**WHAT THE TASK ASKS**
Return the data below exactly, stopping after the line with "The height and width of the screenshot is (319, 516).".

**Stored records**

--------------------

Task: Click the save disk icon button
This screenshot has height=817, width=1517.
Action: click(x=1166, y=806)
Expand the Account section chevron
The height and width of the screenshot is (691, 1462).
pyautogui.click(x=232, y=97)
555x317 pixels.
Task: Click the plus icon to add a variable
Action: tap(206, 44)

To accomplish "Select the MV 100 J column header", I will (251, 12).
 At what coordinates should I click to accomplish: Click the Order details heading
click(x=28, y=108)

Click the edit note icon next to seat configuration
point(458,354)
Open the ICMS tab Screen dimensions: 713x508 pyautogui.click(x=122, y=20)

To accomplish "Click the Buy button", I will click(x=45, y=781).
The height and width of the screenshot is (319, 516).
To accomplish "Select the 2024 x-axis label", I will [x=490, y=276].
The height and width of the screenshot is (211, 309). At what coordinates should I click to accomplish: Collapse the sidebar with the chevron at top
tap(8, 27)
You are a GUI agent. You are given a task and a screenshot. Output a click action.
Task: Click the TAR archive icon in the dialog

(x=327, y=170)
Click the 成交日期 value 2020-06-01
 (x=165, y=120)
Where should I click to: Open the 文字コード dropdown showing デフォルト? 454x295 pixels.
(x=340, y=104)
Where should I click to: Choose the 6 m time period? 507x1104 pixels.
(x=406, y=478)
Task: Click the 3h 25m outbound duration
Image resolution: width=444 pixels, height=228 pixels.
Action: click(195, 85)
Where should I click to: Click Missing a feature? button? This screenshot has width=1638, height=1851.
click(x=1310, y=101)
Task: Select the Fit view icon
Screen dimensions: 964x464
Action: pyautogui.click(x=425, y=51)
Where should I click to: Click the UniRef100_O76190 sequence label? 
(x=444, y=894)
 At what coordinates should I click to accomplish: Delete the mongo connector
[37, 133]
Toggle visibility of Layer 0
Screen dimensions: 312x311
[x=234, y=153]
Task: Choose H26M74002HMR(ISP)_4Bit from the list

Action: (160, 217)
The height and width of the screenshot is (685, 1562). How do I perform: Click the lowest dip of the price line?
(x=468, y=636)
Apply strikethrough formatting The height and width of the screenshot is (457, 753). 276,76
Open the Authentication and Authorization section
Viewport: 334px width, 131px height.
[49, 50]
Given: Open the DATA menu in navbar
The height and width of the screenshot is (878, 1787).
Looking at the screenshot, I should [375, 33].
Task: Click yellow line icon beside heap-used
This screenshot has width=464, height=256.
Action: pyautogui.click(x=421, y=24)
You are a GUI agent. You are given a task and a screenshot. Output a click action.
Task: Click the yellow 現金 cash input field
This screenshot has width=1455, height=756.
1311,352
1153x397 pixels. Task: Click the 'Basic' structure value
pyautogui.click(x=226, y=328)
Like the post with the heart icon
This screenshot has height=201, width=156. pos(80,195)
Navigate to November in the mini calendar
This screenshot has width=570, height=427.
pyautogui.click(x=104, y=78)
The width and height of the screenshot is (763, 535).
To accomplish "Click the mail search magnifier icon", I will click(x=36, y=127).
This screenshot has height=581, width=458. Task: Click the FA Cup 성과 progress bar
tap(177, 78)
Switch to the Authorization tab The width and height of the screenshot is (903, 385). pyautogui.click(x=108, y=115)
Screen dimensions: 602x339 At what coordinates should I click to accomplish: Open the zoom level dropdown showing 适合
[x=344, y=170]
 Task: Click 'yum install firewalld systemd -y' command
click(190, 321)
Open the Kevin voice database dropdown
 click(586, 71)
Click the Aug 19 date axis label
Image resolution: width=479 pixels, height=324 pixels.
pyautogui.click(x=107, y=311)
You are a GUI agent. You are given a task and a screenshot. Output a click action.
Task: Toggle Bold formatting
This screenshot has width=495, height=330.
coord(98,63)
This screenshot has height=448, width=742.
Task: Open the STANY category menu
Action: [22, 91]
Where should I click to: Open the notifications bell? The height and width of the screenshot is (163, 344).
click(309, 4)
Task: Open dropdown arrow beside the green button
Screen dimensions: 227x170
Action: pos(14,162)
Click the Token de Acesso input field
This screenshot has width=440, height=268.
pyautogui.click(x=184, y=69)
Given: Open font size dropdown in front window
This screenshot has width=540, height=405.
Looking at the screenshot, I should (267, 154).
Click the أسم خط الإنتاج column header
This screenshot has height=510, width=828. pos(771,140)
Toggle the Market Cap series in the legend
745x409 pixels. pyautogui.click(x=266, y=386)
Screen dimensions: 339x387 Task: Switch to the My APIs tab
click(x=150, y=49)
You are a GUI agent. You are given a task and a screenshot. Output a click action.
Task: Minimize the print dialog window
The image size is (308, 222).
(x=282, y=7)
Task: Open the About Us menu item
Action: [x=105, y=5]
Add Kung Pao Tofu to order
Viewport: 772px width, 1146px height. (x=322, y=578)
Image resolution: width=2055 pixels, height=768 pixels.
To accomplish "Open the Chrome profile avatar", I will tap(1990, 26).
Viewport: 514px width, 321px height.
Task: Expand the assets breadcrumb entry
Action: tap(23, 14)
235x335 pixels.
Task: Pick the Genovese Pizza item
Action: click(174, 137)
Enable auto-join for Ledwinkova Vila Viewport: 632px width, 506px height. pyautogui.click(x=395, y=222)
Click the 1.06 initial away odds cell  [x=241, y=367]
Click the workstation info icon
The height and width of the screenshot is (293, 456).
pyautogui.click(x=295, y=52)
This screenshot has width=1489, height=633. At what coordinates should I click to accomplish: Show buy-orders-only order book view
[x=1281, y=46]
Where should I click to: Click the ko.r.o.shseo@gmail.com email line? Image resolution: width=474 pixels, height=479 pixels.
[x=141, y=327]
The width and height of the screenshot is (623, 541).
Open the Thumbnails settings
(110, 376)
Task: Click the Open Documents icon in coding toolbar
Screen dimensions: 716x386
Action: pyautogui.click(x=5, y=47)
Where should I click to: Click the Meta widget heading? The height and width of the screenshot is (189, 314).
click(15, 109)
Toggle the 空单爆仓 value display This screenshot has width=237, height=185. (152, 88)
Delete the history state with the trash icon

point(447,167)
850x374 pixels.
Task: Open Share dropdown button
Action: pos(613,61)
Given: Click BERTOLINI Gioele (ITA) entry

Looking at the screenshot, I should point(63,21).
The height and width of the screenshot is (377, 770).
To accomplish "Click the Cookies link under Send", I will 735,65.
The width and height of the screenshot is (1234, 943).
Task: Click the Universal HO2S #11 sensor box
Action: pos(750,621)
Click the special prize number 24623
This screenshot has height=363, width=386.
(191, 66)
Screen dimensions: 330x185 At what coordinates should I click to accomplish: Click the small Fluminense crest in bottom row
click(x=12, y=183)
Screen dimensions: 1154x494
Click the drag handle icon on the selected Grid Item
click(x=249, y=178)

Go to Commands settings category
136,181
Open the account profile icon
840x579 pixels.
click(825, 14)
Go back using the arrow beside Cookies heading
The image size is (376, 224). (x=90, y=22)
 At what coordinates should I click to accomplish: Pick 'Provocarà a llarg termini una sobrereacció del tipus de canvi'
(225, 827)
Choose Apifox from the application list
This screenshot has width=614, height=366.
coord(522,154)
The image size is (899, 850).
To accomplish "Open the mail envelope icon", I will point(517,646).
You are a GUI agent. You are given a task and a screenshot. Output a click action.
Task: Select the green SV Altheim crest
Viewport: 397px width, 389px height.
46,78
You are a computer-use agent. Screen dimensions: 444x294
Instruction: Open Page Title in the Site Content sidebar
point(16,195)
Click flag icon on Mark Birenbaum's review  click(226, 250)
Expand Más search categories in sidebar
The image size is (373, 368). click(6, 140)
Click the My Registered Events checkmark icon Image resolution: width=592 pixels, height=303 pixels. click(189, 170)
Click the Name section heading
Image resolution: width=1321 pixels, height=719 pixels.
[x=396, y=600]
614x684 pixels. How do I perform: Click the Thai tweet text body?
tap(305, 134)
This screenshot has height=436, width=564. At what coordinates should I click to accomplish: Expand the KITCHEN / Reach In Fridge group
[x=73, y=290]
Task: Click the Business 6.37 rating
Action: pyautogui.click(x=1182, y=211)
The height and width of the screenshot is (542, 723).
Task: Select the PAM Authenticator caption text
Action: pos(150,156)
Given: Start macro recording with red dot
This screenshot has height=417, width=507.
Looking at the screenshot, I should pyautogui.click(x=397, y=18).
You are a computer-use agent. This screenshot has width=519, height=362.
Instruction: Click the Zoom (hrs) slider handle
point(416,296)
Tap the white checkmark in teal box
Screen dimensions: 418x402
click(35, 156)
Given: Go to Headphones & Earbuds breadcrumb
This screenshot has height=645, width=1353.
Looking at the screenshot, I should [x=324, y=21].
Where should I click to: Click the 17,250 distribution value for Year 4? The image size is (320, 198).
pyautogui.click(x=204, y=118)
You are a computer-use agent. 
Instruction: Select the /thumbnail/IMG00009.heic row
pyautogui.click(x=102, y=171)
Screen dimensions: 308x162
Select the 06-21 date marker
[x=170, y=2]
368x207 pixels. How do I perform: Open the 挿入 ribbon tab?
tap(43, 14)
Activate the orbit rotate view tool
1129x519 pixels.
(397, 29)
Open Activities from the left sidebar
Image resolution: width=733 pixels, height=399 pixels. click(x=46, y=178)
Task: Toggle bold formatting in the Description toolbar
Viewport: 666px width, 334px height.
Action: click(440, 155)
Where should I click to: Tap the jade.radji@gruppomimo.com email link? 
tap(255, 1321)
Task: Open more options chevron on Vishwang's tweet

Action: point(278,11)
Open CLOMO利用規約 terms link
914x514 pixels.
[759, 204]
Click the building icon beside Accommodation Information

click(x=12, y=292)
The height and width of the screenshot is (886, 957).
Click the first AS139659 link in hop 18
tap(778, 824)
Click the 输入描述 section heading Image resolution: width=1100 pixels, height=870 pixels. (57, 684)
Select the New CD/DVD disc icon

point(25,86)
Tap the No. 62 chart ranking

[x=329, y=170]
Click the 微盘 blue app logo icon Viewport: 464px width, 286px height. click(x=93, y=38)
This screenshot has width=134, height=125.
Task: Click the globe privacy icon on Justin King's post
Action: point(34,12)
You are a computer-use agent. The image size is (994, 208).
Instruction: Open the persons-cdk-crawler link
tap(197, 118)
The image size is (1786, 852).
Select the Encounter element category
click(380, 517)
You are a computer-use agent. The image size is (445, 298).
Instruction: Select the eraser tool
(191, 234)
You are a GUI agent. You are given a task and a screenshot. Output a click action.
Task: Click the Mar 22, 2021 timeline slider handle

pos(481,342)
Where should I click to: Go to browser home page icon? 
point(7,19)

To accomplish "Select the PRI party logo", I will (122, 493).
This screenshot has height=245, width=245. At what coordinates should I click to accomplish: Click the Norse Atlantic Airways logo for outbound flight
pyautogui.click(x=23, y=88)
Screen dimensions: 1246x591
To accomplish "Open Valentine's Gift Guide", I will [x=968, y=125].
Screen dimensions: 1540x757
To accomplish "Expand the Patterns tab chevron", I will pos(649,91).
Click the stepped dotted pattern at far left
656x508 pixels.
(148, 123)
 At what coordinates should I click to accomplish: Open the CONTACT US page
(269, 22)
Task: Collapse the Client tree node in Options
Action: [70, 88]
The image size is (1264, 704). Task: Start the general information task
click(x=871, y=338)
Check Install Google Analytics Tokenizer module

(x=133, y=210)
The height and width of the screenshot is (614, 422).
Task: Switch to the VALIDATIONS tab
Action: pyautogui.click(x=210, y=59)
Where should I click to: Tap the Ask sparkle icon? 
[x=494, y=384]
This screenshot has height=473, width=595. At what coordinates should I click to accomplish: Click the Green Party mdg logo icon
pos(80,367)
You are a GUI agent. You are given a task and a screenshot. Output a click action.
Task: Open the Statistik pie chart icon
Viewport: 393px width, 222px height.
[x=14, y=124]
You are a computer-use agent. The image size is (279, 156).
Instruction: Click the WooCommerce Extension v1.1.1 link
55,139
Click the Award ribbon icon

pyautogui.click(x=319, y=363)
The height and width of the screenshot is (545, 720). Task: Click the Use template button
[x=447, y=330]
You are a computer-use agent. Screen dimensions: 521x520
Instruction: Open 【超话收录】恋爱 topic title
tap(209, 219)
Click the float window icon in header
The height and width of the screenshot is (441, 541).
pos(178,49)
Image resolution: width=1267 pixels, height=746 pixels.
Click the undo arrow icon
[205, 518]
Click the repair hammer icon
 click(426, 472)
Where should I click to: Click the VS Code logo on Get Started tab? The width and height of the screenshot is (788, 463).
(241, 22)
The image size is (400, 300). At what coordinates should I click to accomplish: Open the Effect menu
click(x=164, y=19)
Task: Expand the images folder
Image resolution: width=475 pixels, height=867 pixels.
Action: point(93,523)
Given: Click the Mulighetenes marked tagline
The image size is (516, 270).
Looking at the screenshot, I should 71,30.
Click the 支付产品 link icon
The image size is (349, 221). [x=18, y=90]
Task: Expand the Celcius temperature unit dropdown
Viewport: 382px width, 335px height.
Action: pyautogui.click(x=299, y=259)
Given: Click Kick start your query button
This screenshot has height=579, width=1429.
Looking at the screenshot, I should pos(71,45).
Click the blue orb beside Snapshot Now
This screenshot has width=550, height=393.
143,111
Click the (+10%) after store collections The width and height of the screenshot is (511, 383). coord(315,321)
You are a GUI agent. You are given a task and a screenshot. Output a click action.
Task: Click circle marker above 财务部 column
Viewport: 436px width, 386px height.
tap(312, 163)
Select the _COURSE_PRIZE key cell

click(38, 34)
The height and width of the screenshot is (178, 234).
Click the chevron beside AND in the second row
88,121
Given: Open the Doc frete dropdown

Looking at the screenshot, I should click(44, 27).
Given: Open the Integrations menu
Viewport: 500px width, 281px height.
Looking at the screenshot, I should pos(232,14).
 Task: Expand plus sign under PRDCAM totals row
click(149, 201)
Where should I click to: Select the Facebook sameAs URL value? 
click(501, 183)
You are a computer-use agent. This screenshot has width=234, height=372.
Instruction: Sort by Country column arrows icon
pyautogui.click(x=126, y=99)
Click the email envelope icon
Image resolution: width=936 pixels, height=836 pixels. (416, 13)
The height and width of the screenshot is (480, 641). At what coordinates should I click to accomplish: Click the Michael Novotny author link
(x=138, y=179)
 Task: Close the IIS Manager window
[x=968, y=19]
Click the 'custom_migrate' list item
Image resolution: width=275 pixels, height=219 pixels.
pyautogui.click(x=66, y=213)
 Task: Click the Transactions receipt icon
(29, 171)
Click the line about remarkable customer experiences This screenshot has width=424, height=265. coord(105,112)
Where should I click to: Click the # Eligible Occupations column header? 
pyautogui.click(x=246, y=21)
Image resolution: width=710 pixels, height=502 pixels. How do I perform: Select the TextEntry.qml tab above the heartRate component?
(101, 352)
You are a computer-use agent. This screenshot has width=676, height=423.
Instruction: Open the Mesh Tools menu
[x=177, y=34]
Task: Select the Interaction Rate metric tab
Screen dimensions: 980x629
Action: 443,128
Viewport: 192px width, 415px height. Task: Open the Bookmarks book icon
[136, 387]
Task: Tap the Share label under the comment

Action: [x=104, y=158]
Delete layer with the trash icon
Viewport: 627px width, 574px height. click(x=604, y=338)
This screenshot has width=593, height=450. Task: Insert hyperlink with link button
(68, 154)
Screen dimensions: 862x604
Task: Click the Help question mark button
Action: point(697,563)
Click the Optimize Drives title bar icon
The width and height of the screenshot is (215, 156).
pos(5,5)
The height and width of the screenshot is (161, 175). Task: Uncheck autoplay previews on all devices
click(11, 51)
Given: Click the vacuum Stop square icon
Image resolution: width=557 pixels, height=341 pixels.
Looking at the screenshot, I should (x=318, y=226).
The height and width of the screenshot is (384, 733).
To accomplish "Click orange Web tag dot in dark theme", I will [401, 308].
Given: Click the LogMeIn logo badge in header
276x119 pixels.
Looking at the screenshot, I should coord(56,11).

--------------------

**ANSWER FOR THE TASK**
Task: Click the save disk icon button
This screenshot has height=817, width=1517.
Action: click(x=1166, y=806)
Expand the Account section chevron
The height and width of the screenshot is (691, 1462).
pyautogui.click(x=232, y=97)
555x317 pixels.
Task: Click the plus icon to add a variable
Action: tap(206, 44)

To accomplish "Select the MV 100 J column header", I will (251, 12).
 At what coordinates should I click to accomplish: Click the Order details heading
click(x=28, y=108)

Click the edit note icon next to seat configuration
point(458,354)
Open the ICMS tab Screen dimensions: 713x508 pyautogui.click(x=122, y=20)

To accomplish "Click the Buy button", I will click(x=45, y=781).
The height and width of the screenshot is (319, 516).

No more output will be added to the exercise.